Tag archieven: Videozitting

Enorme achterstanden bij de huurcommissie

Sinds 2018 kampt de huurcommissie met flinke achterstanden, waardoor procedures veel langer duren dan de wettelijk voorgeschreven vier maanden. De coronacrisis heeft de achterstanden verder verergerd, omdat geen onderzoeken in de woningen konden worden uitgevoerd en ook zittingen werden opgeschort. Er is dit moment een “werkvoorraad“ van ruim 10.000 zaken die op behandeling wachten. Een normale werkvoorraad is 3000 à 4000 zaken. Hierover is geklaagd door met name (organisaties van) huurders. De minister heeft in november een actieplan gepresenteerd, waarin zij drie maatregelen heeft aangekondigd om de achterstanden binnen enkele maanden weg te werken tot een normaal niveau.

Maatregel 1: Voorzittersuitspraken

In zaken waarin geen twijfel bestaat over de uitspraak die de commissie moet doen, zal de zaak zonder zitting worden afgedaan met een zogenaamde voorzittersuitspraak. De minister schat dat deze werkwijze in 50% van de zaken kan worden toegepast. De minister wijst erop dat, indien één van de partijen het niet eens is met de uitspraak van de voorzitter, daartegen altijd verzet kan worden ingediend, waarna de zaak alsnog op een zitting wordt behandeld.

Voor deze maatregel behoeft de wet niet te worden aangepast, maar wel de interne werkwijze van de huurcommissie. De minister legt helaas niet uit waar haar schatting, dat deze aanpak in 50% van de zaken kan worden toegepast, op is gebaseerd. De minister legt ook niet uit waarom deze aanpak niet nu al wordt toegepast.

Maatregel 2: videozitting of puur schriftelijke afdoening

De huurcommissie gaat in andere zaken partijen een keuzemogelijkheid voorleggen over de behandeling van hun geschil. Zij krijgen drie opties. Zij kunnen ervoor kiezen om de zaak te laten afdoen door middel van een voorzittersuitspraak. Het gaat hierbij om zaken, waarin de huurcommissie zelf heeft geoordeeld dat de zaak niet geschikt is om zonder zitting af te doen. Het is zeer twijfelachtig of deze maatregel op veel animo kan rekenen onder huurders en verhuurders.

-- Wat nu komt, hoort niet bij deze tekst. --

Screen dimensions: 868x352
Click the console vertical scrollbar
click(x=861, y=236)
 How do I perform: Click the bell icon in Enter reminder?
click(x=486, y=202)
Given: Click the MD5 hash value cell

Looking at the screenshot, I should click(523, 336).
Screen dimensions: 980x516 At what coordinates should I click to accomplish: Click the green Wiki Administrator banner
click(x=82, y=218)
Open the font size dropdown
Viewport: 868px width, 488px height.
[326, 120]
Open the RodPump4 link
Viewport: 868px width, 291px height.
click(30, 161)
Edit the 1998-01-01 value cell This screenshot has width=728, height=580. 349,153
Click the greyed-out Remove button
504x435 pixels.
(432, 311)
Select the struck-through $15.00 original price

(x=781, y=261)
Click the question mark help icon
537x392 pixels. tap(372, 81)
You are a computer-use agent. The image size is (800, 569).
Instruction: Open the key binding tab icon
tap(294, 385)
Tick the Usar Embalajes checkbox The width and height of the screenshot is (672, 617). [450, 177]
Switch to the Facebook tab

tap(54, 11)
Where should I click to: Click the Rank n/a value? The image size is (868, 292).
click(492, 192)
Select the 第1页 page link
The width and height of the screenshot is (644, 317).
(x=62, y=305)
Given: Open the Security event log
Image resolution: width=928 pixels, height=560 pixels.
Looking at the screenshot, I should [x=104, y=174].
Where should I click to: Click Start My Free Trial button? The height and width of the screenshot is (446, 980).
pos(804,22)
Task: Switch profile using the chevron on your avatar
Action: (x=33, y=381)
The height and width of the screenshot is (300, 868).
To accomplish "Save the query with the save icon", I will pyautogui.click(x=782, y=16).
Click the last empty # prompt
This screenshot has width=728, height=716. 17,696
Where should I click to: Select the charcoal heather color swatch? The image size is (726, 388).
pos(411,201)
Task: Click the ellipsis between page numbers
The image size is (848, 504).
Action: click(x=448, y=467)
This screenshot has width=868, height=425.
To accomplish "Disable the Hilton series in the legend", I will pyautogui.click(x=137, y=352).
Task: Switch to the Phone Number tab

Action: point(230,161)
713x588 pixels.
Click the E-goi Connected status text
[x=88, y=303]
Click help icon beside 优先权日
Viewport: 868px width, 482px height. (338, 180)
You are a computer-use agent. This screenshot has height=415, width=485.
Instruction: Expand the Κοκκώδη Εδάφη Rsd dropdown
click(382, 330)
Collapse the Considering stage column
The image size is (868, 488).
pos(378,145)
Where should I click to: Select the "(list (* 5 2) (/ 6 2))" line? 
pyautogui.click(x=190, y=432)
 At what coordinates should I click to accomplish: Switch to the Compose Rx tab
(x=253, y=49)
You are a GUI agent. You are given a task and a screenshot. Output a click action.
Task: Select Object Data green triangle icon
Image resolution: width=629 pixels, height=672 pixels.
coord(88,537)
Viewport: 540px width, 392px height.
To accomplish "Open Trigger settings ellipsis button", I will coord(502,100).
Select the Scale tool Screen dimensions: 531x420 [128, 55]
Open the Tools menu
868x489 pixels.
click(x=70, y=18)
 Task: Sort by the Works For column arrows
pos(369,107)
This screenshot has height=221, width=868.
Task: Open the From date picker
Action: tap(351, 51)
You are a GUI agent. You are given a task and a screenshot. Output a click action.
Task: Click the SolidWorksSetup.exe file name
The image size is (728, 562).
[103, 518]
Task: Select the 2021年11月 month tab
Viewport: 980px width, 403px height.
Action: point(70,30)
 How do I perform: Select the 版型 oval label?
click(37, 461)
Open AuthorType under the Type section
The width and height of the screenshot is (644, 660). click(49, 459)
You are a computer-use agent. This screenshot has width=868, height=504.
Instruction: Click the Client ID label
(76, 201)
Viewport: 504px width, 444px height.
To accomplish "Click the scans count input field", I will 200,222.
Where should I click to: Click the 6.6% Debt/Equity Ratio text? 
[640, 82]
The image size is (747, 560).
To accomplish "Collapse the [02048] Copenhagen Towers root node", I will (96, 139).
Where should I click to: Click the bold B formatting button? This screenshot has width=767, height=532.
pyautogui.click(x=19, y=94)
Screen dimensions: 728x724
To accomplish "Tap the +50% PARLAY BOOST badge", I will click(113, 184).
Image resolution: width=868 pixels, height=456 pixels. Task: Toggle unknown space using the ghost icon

Partijen kunnen er ook voor kiezen om de zaak te laten behandelen in een online videozitting, of deze verder schriftelijk te behandelen. Kiezen zij hiervoor, dan wordt de zaak niet door middel van een voorzittersuitspraak afgedaan, maar door middel van een gewone uitspraak. Ook bij deze keuzemogelijkheden is het de vraag of deze voldoende effect zullen hebben op het wegwerken van de achterstanden. Beide partijen moeten het immers eens zijn over de te maken keuze.

Maatregel 3: verbetering van het intakeproces

Het derde “speerpunt“ in het actieplan van de minister bestaat uit maatregelen ter verbetering van het intakeproces voor nieuwe geschillen. Daartoe worden de standaard verzoekschriften gebruiksvriendelijker gemaakt. Daarbij wordt ook aandacht besteed aan informatie over de haalbaarheid van het verzoek, kennelijk om partijen in voorkomende gevallen op voorhand te ontmoedigen. Verder worden de handelingen die de commissie moet verrichten indien zij nadere informatie wenst te ontvangen verminderd.

Commentaar

Dat de achterstanden al voor de coronacrisis flink waren opgelopen behoeft niet te verbazen. Het vorige kabinet heeft enkele jaren geleden immers flink bezuinigd op de kosten van de huurcommissie. Dat gebeurde weliswaar in een wet die mede tot doel had de procedures bij de huurcommissie te vereenvoudigen (waardoor er minder personeel nodig was), maar kennelijk was het bezuinigingsdoel (het hoofdmotief van deze operatie) belangrijker dan zicht houden op de effectiviteit van de organisatie van de huurcommissie.

Dat de achterstanden inmiddels zo groot zijn geworden dat er maatregelen moeten worden genomen is duidelijk. De minister staat wat dat betreft met de rug tegen de muur. Ze heeft er nu voor gekozen om de (werk)processen binnen het bestaande wettelijke kader aan te passen in plaats van de wet kritisch onder de loep te nemen. Mogelijk omdat de wetgever met de bezuinigingsoperatie van enkele jaren geleden al tot het uiterste is gegaan. Laten we hopen dat de maatregelen (toch) effectief blijken te zijn.